While I am hesitant to grade the Financial Crisis Inquiry Commissions Report because it covers so much ground, it is great reading for those of us interested in the topic. Unfortunately, it checks in at 662 pages as a pdf file, including footnotes. The main report is filled with anecdotes, active prose, boring prose, and some terse, accurate summaries. As an example I completely agree with: “In Washington, four intermingled issues came into play that made it difficult to acknowledge the looming threats. First, efforts to boost homeownership had broad political support . . . . Second, the real estate boom was generating a lot of cash on Wall Street and creating a lot of jobs in the housing industry at a time when performance in other sectors of the economy was dreary. Third, many top officials and regulators were reluctant to challenge the profitable and powerful financial industry. And finally, policy makers believed that even if the housing market tanked, the broader financial system and economy would hold up.” This seems spot on.

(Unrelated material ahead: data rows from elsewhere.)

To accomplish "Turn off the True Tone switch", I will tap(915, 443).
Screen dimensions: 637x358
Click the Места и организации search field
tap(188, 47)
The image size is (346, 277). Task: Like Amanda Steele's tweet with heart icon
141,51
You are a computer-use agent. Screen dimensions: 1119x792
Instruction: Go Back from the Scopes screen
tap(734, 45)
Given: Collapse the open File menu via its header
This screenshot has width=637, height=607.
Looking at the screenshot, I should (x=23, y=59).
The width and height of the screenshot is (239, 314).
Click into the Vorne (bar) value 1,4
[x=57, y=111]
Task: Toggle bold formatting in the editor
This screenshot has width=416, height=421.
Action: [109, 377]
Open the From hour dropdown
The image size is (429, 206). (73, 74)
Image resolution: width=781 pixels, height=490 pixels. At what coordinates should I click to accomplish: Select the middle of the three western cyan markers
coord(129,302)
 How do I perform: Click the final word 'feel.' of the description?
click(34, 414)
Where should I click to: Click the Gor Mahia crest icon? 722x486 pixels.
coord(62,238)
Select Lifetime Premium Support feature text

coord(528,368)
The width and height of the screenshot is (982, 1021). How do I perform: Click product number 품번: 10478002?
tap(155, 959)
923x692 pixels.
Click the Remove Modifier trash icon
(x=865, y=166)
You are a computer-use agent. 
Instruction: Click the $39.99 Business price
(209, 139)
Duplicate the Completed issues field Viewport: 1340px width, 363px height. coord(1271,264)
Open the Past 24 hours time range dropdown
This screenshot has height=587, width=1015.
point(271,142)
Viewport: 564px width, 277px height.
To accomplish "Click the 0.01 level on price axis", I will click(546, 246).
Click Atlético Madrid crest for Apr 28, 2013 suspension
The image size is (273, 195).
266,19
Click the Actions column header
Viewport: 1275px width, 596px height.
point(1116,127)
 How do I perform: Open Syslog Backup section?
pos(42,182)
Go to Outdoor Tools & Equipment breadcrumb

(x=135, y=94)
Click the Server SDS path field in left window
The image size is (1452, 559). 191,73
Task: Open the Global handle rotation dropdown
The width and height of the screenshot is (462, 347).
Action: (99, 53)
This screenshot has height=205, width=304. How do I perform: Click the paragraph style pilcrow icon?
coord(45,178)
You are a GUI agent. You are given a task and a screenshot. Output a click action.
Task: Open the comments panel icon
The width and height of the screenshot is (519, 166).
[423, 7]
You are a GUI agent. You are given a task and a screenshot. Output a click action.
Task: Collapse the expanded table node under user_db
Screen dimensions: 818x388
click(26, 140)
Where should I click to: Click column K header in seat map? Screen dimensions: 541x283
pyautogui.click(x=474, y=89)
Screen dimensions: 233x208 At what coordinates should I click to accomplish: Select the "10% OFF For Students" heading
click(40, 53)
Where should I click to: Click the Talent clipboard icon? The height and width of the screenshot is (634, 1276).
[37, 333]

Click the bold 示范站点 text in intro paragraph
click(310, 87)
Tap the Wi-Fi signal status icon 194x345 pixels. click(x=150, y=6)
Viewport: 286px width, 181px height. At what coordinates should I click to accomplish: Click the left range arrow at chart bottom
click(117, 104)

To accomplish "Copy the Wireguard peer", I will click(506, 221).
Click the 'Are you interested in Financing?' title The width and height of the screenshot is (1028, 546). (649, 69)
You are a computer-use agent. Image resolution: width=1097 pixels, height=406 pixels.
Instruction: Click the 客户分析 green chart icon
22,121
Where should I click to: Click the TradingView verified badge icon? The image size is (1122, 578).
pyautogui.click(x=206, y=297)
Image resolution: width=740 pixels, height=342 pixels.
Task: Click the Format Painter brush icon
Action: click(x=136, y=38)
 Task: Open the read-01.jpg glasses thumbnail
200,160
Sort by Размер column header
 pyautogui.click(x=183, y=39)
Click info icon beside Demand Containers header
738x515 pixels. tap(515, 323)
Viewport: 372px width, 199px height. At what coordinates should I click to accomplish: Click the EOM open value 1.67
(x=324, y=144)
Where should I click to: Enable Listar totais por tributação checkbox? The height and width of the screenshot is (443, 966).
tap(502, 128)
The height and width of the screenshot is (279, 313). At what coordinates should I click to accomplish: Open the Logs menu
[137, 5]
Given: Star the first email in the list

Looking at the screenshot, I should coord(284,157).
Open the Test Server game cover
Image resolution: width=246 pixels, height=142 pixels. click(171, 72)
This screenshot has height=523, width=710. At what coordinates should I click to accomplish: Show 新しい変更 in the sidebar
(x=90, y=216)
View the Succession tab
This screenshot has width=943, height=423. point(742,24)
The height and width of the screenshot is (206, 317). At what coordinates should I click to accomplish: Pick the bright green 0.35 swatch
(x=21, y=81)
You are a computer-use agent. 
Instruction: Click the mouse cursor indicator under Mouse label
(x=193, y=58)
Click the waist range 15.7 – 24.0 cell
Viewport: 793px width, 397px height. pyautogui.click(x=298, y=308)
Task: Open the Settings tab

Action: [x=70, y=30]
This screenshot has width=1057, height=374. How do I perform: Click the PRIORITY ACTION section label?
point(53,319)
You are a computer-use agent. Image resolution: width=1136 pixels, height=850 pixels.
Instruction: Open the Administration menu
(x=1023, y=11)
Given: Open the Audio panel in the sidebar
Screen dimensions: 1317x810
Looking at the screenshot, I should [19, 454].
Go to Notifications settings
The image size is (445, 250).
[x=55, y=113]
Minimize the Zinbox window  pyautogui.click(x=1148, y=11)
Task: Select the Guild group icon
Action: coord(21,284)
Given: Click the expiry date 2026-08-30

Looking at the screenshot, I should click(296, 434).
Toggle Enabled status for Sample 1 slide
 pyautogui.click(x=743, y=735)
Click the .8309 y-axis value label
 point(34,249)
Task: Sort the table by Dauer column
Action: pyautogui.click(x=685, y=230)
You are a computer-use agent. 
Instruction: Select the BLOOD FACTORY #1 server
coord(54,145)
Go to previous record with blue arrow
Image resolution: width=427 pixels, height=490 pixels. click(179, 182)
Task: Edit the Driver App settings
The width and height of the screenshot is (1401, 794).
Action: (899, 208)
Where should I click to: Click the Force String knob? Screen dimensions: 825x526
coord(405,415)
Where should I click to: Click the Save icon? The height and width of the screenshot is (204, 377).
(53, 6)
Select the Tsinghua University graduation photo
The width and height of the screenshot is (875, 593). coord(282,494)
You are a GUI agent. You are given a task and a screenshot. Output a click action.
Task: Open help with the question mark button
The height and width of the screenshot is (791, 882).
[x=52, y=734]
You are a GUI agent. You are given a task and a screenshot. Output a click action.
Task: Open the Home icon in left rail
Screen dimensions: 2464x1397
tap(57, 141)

But I also agree with the minority report by Hennessey, Holtz-Eakin, and Thomas, that “the majority’s approach to explaining the crisis . . . is too broad.” The main report blames everything that anyone has ever blamed for the financial crisis and Great Recession. It tells a nice story, but one has to wonder if some of the characters are really necessary. The first dissenting report is more focused. And it provides some evidence against the causal factors that they do not see as central. The main report rounds up all the suspects in the living room, the first dissenting report tells one story of who was involved in committing the crime.
There is also a final dissenting report by Wallison, which holds the view that government housing policy is to blame and that the private sector, while woefully inept, is blameless. Bankers and investors who bought the assets were 1) simply trying to compete with the government (presumably to see who could lose the most money?) and 2) are rather dumb (“Human beings have a tendency to believe that things will continue to go in the direction they are going”). Wallison does not blame stupidity nor the factors that made banks “especially vulnerable” to the initial losses. But stupidity can cause crises, and if we see it, it is a cause and we should look for deeper reasons why it was able to survive and grow big – where were the market forces for smarts? But I agree with this report when it says that “opinions in general are not worth much” and are not substitutes for data.
The document is mostly a call to arms for real data work. As more and more data become available, we can parse the large set of hypothetical causal factors to determine which were instrumental and which factors, if eliminated, would have made little difference. For example, would eliminating outright fraud and corruption in mortgage origination have helped significantly? Or is this a major concern to those defrauded but only a small part of the macroeconomic fallout? Or consider the role of credit rating agencies. Given that AIG was supporting the mortgage market by insuring hundreds of billions of MBS and CDO’s on MBS, and given that the investment banks themselves were happy to hold off balance sheet and write insurance on lots more of these assets, was credit rating a problem because no one knew that these AAA assets were pretty risky or because the credit rating agencies were convincing an otherwise skeptical world that these assets were safe? Some popular writing suggests that both buyers and sellers wanted these assets to be highly rated. Maybe the credit rating agencies should have known better, but it might have made little difference if they did not exist. Only hard analysis will tell.